> **What is being asked**
Give the data below as a numbered list, one line per item, leaving out the blank lines.

> **Supplied records**
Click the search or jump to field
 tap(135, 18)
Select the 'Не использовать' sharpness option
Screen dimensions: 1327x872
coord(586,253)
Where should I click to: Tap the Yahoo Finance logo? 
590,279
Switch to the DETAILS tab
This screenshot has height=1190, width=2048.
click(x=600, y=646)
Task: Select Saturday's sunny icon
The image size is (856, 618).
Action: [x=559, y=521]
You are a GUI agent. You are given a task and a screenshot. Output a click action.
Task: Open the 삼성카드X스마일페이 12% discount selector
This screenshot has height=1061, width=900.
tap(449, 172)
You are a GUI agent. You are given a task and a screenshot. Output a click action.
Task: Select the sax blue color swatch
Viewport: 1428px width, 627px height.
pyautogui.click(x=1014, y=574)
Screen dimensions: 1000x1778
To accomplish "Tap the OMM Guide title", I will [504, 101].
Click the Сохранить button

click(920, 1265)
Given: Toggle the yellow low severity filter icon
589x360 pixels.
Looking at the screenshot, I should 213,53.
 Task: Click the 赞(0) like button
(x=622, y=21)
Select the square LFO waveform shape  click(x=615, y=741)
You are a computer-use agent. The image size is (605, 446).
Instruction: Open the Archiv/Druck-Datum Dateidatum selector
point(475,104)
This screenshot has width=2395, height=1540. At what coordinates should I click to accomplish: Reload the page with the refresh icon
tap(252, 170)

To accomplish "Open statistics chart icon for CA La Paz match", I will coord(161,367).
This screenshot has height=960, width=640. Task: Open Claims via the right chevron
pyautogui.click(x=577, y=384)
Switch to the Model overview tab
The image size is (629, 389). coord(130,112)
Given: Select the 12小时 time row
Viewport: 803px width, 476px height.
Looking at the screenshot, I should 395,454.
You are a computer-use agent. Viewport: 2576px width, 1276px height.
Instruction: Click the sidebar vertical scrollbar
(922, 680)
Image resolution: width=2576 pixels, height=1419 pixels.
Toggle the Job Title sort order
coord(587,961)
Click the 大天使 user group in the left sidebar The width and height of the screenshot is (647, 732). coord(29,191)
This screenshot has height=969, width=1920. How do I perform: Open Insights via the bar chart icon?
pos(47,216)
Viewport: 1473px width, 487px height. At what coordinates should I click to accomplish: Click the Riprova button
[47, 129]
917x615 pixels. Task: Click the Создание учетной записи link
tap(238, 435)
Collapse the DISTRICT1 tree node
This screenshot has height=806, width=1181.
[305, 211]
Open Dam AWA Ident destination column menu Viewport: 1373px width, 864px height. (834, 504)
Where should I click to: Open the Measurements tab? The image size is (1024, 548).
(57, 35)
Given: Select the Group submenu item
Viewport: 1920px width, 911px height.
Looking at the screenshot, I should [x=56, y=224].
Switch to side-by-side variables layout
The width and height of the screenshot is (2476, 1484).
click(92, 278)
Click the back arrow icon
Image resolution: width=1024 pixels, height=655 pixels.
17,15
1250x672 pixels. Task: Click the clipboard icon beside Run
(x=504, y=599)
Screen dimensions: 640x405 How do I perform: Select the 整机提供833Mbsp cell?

> **Exercise output**
1. Click the search or jump to field
2.  tap(135, 18)
3. Select the 'Не использовать' sharpness option
4. Screen dimensions: 1327x872
5. coord(586,253)
6. Where should I click to: Tap the Yahoo Finance logo? 
7. 590,279
8. Switch to the DETAILS tab
9. This screenshot has height=1190, width=2048.
10. click(x=600, y=646)
11. Task: Select Saturday's sunny icon
12. The image size is (856, 618).
13. Action: [x=559, y=521]
14. You are a GUI agent. You are given a task and a screenshot. Output a click action.
15. Task: Open the 삼성카드X스마일페이 12% discount selector
16. This screenshot has height=1061, width=900.
17. tap(449, 172)
18. You are a GUI agent. You are given a task and a screenshot. Output a click action.
19. Task: Select the sax blue color swatch
20. Viewport: 1428px width, 627px height.
21. pyautogui.click(x=1014, y=574)
22. Screen dimensions: 1000x1778
23. To accomplish "Tap the OMM Guide title", I will [504, 101].
24. Click the Сохранить button
25. click(920, 1265)
26. Given: Toggle the yellow low severity filter icon
27. 589x360 pixels.
28. Looking at the screenshot, I should 213,53.
29.  Task: Click the 赞(0) like button
30. (x=622, y=21)
31. Select the square LFO waveform shape  click(x=615, y=741)
32. You are a computer-use agent. The image size is (605, 446).
33. Instruction: Open the Archiv/Druck-Datum Dateidatum selector
34. point(475,104)
35. This screenshot has width=2395, height=1540. At what coordinates should I click to accomplish: Reload the page with the refresh icon
36. tap(252, 170)
37. To accomplish "Open statistics chart icon for CA La Paz match", I will coord(161,367).
38. This screenshot has height=960, width=640. Task: Open Claims via the right chevron
39. pyautogui.click(x=577, y=384)
40. Switch to the Model overview tab
41. The image size is (629, 389). coord(130,112)
42. Given: Select the 12小时 time row
43. Viewport: 803px width, 476px height.
44. Looking at the screenshot, I should 395,454.
45. You are a computer-use agent. Viewport: 2576px width, 1276px height.
46. Instruction: Click the sidebar vertical scrollbar
47. (922, 680)
48. Image resolution: width=2576 pixels, height=1419 pixels.
49. Toggle the Job Title sort order
50. coord(587,961)
51. Click the 大天使 user group in the left sidebar The width and height of the screenshot is (647, 732). coord(29,191)
52. This screenshot has height=969, width=1920. How do I perform: Open Insights via the bar chart icon?
53. pos(47,216)
54. Viewport: 1473px width, 487px height. At what coordinates should I click to accomplish: Click the Riprova button
55. [47, 129]
56. 917x615 pixels. Task: Click the Создание учетной записи link
57. tap(238, 435)
58. Collapse the DISTRICT1 tree node
59. This screenshot has height=806, width=1181.
60. [305, 211]
61. Open Dam AWA Ident destination column menu Viewport: 1373px width, 864px height. (834, 504)
62. Where should I click to: Open the Measurements tab? The image size is (1024, 548).
63. (57, 35)
64. Given: Select the Group submenu item
65. Viewport: 1920px width, 911px height.
66. Looking at the screenshot, I should [x=56, y=224].
67. Switch to side-by-side variables layout
68. The width and height of the screenshot is (2476, 1484).
69. click(92, 278)
70. Click the back arrow icon
71. Image resolution: width=1024 pixels, height=655 pixels.
72. 17,15
73. 1250x672 pixels. Task: Click the clipboard icon beside Run
74. (x=504, y=599)
75. Screen dimensions: 640x405 How do I perform: Select the 整机提供833Mbsp cell?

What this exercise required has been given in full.